If there are any safety fears, police and Trading Standards advise calling 999. This also goes for particularly aggressive traders. It is banned practice for a trader to refuse to leave your property if you’ve asked, although this may be justified under some circumstances, such as to enforce a contractual obligation.

Consumers should also sign up to Which?’s scam alert service in order to familiarise themselves with some of the latest tactics used by fraudsters, particularly given the explosion of scams since the coronavirus crisis.

Adam French, Which? Consumer Rights Expert, said: “It’s highly concerning that doorstep scammers are back in business and looking to exploit the pandemic in every way they can. We all need to be wary of anyone who knocks on our door unexpectedly.

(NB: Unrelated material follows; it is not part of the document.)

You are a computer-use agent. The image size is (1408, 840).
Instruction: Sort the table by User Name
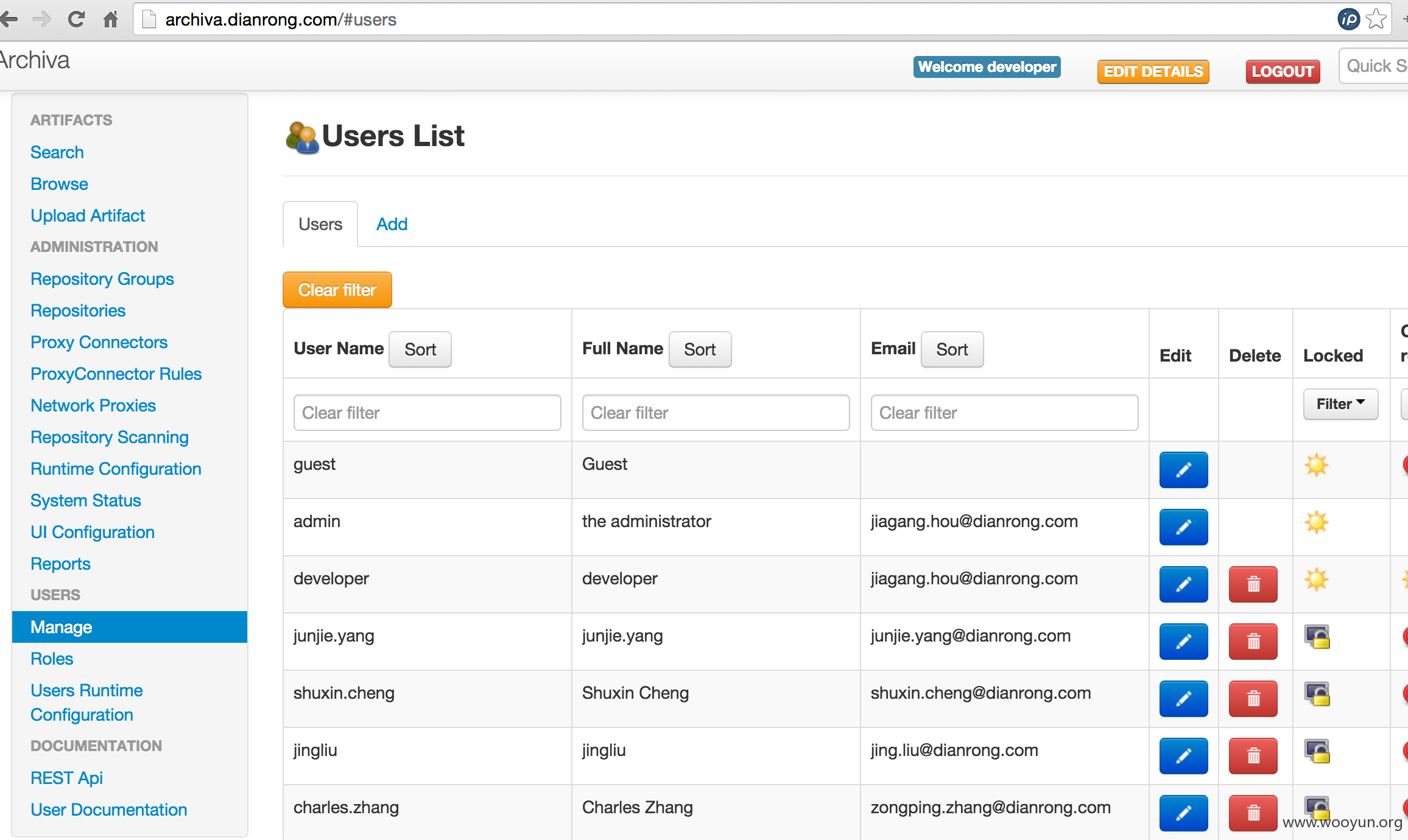coord(420,349)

“Adopting a blanket policy not to buy goods or services offered at the door is a sure-fire way to stop any would-be fraudsters in their tracks. However, if you do decide to purchase something at your door, you should ask the seller for their ID or call the company to verify their identity before making any payments.

“If you encounter a fraudster, you should report this to Action Fraud in England or call Policing Scotland on 101 in Scotland and if you have any safety fears, dial 999 immediately.”

Top five tips to keep safe from doorstep scammers: 

1, If you paid by card for services or products that were not provided, you may be able use Section 75 or chargeback rules to get a refund. If you’re deceived into making a bank transfer to a fraudster, your bank may be able to reclaim the money, or refund you under the Contingent Reimbursement Model voluntary code.

2, According to Trading Standards, deterrents like CCTV cameras and ‘no doorstep sellers’ stickers in the window really are effective against scammers.

3, Check in with elderly or vulnerable neighbours and relatives to check if they’ve had people calling recently and warn them to be wary of scams. Neighbourhood watch schemes or community groups can also be helpful for raising awareness of scams in their area.

4, Adopt a blanket rule not to buy any products or services offered at the front door. This applies to anyone that calls by who isn’t expected, or who you haven’t made an appointment for, such as water or electric meter readings or gas engineers.

5, If there are any safety fears, police and Trading Standards advise to call 999. This also goes for particularly aggressive traders. It is banned practice for a trader to refuse to leave your property if you’ve asked although this may be justified under some circumstances, such as to enforce a contractual obligation.